What at first seems a bizarre pseudo-religious fantasy presented as fact by Gareth Brookes turns out to be historically documented, if perhaps not entirely factually correct. What can be widely found online is that in July 1518 a woman named Frau Troffea from Strasbourg, now home of the European parliament, began dancing in the street. She was joined by others for a phenomenon said to have lasted many days. Taking the events as true, modern day theories as to the cause range from the all-encompassing mass hysteria to the more considered possibility of fungal infected grain. Isn’t it much more satisfying, though, to view it as genuine possession by devils?
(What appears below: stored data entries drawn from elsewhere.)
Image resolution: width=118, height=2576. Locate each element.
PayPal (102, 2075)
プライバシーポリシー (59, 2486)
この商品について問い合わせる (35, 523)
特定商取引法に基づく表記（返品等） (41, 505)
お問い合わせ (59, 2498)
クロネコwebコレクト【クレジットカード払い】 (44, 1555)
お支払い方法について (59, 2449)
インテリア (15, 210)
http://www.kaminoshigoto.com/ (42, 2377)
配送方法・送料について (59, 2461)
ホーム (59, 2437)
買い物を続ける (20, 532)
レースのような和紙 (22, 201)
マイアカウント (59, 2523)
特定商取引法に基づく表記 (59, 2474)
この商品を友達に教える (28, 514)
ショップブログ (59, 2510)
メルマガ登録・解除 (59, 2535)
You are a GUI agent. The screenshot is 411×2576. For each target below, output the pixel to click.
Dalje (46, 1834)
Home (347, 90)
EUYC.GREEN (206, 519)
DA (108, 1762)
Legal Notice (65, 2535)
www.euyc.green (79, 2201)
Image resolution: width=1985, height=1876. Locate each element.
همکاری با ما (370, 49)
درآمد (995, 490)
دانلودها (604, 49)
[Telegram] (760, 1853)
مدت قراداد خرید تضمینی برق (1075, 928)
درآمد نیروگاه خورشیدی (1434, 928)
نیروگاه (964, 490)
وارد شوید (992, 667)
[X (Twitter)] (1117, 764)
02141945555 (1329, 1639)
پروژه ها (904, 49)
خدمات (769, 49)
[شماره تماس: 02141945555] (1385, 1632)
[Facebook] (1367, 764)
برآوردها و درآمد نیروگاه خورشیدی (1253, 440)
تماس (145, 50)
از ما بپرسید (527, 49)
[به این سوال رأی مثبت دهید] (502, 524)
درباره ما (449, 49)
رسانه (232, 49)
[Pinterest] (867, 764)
That’s how it was considered at the time, and is how Brookes chooses to view it, placing it in the context of the period’s general religious beliefs when so much was viewed as Satanic influence or an act of God.

He takes this verisimilitude far further, illustrating The Dancing Plague using the form of flat drawings to be found in medieval manuscripts, when necessary complete with haunted, contorted faces. These are simple, mostly presented in brown with the brown coloured paper further suggesting age, and generously overlaid with demons interacting with people, these outlined in different colours and only selectively visible. Occasional brighter interludes supply the spiritual highs. It’s all in service of investigating life in the middle ages, the power dynamics, the misguided beliefs, the fanaticism and the seemingly absolute power of the church and its representatives. From the hindsight of the 21st century it makes for depressing reading. “You are, are you not, a woman?”, a priest denounces toward the end, “Each of you is an Eve. The Devil’s gateway, the unsealer of sin”. In the 1500s challenging such nonsense was contradicting the church, which had serious consequences

At his best Brookes presents a convincing extrapolation of tragedy, the central figure becoming Mary, the one person able to view the dancing demons. As a child she genuinely spoke the word of God, denouncing the corrupt local priest, and so making life very difficult for her family. It mirrors other aspects of The Dancing Plague, and holds that same mirror to our own society’s habit of ignoring inconvenient truths in favour of comfort. Mary’s story offers some surprising delights amid a generally jaw-dropping life of betrayal and repression. A nice artistic touch is some pages having a slight burned effect, as if the book has been rescued from a church disposal of heretical tomes.

Symbolic visions and horror notwithstanding, and as engrossing as he is in places, Brookes can wander on too long. Sections are extended beyond the point convincingly made. It’s true to a form of medieval literature, where the raconteur regales at length, the necessary not sifted from the unnecessary, which diminishes the better aspects. These do predominate, but the meandering can’t be ignored.

Brookes treats events as unfortunate and tragic, but it should be stressed that he presents nothing as ridicule. The thoughtful reader will be prompted to consider how far we really have progressed, and wonder when viewed in five hundred years time how many of our truths and convictions will be seen in the same way.